- _Provided information_
──────────

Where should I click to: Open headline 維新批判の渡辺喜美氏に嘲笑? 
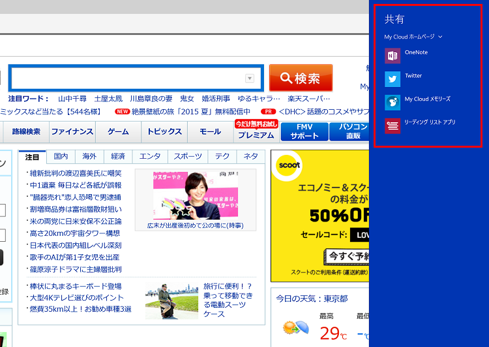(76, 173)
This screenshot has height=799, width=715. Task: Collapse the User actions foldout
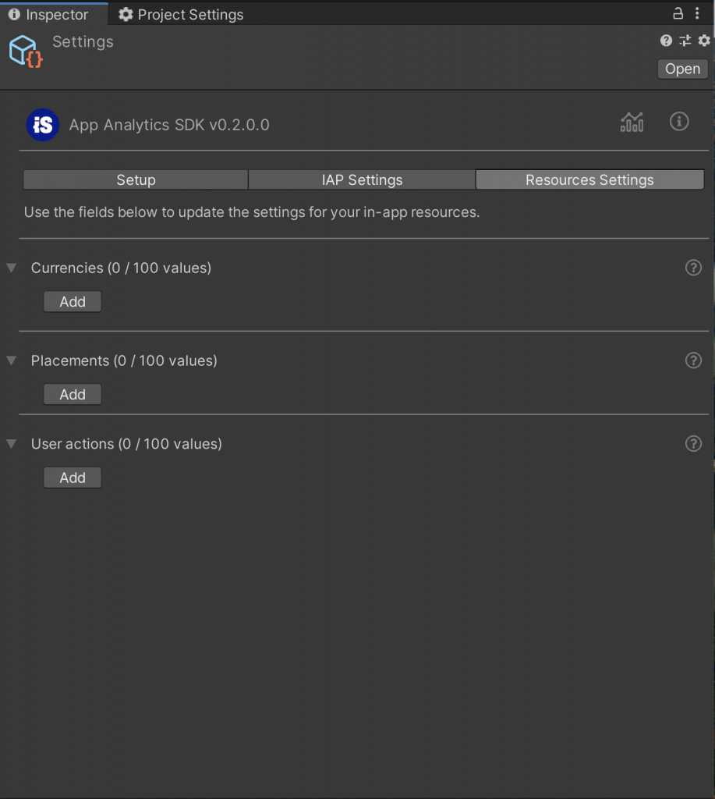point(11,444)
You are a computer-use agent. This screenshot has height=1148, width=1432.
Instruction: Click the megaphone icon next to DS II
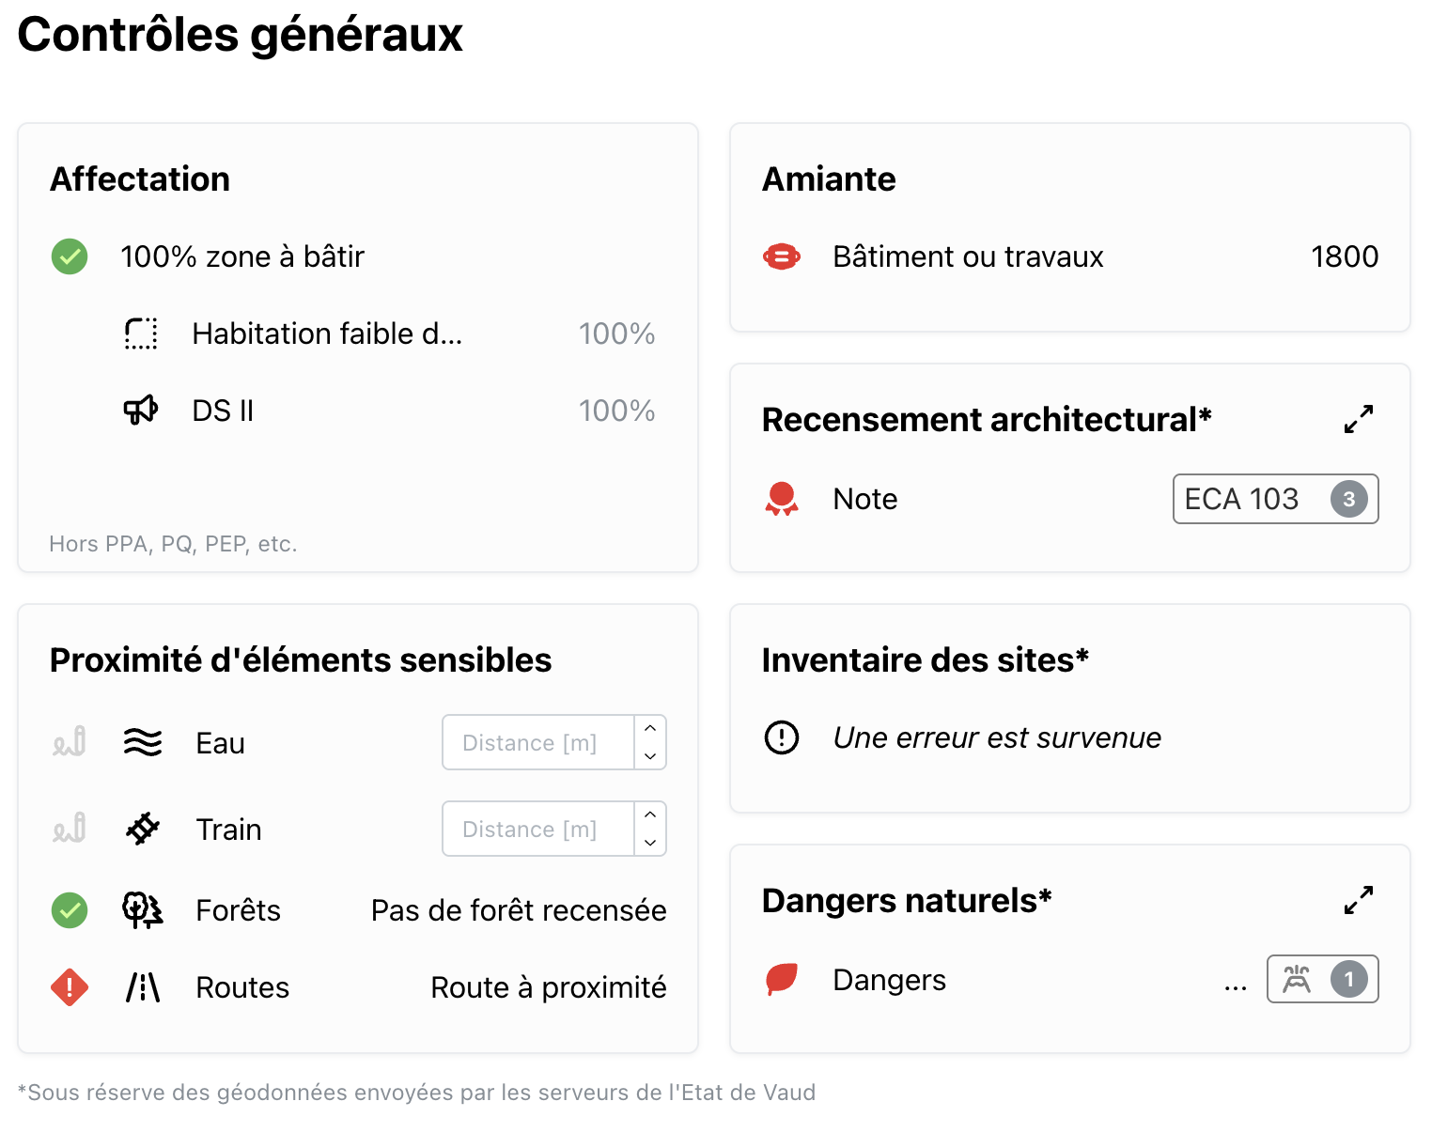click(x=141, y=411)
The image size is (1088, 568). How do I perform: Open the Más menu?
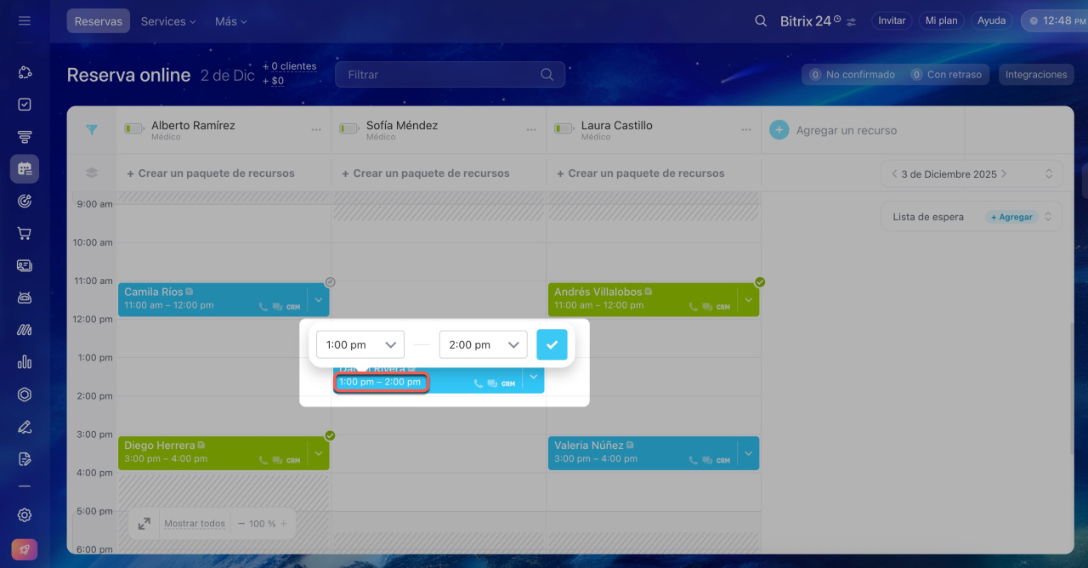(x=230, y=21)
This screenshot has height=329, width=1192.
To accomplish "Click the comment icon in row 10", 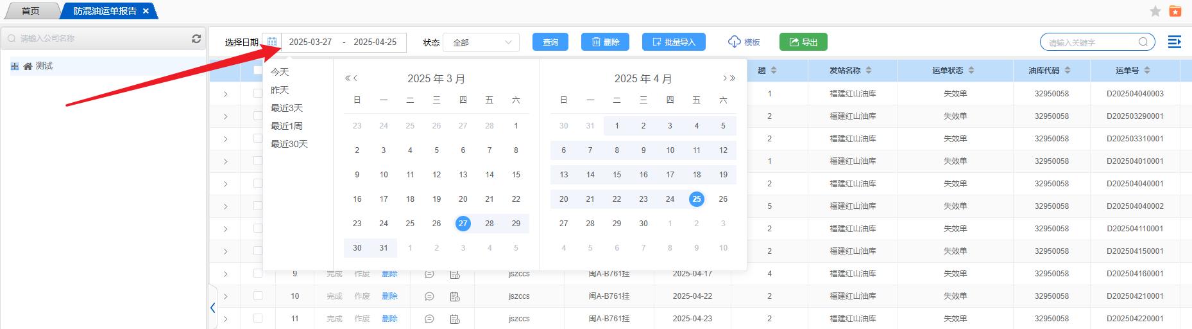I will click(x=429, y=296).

──────────

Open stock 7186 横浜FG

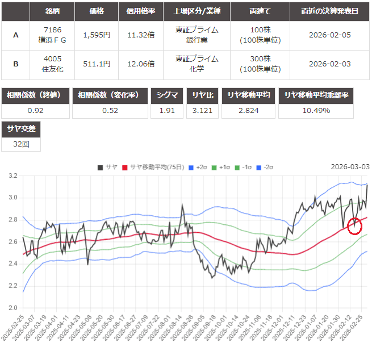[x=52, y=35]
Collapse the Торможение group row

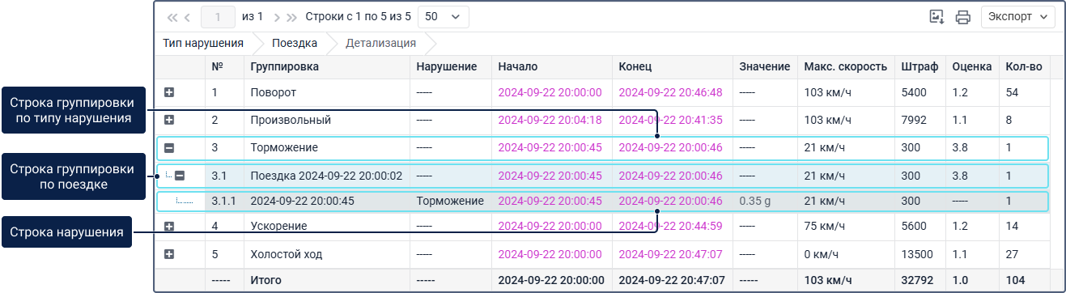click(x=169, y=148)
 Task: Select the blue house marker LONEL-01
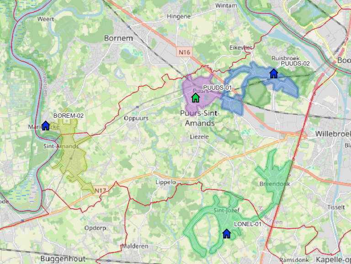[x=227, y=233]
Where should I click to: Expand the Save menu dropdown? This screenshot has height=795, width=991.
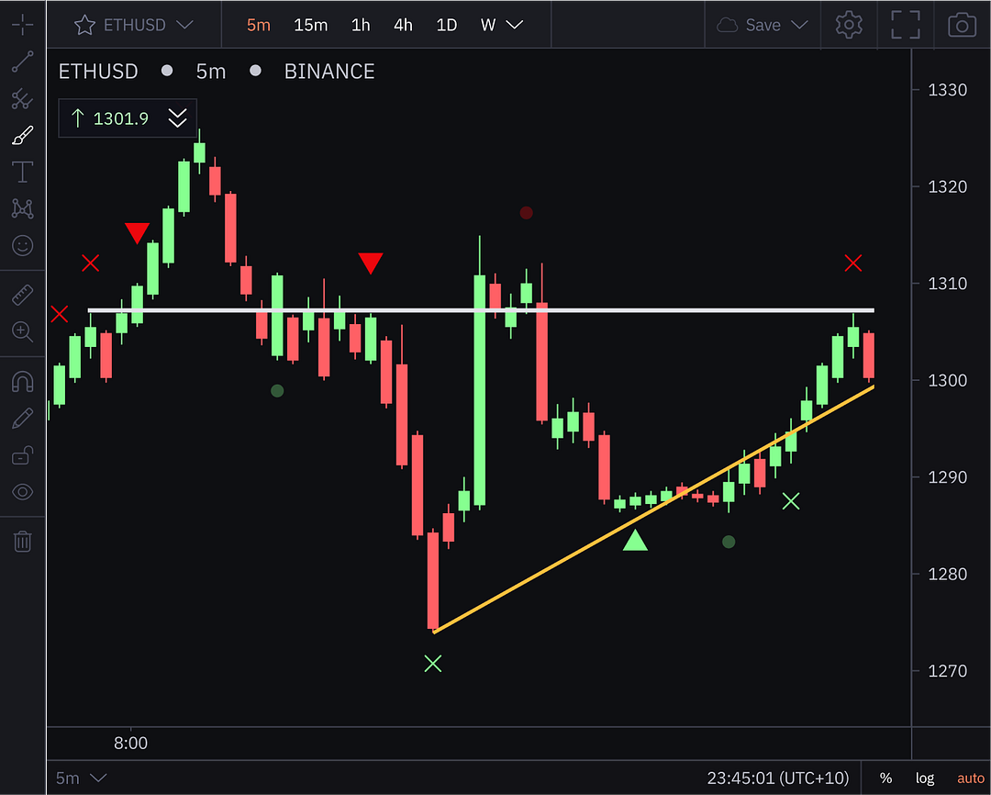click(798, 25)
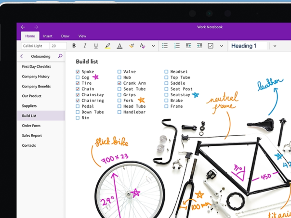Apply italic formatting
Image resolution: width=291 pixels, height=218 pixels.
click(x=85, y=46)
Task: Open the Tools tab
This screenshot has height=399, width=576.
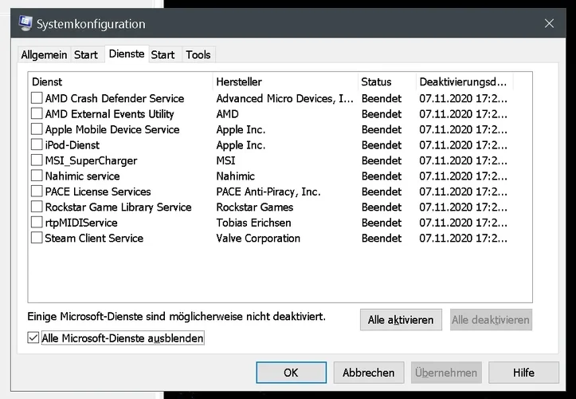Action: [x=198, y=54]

──────────

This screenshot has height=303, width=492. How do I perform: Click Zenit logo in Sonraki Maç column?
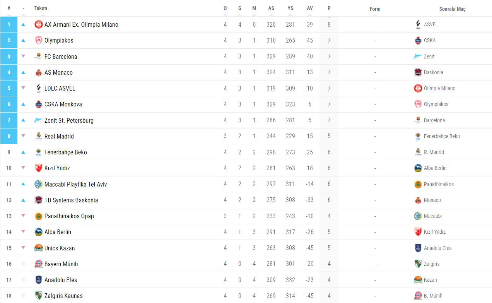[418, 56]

──────────

Please set down, exactly and with no pictures, the lines in the entries above starting at the one holding "Task: Select the blue house marker LONEL-01" and ending at the one holding "Task: Open the Tools tab", ends included.

 Task: Select the blue house marker LONEL-01
[x=227, y=233]
Where should I click to: Expand the Save menu dropdown? This screenshot has height=795, width=991.
click(798, 25)
Apply italic formatting
Image resolution: width=291 pixels, height=218 pixels.
click(x=85, y=46)
Task: Open the Tools tab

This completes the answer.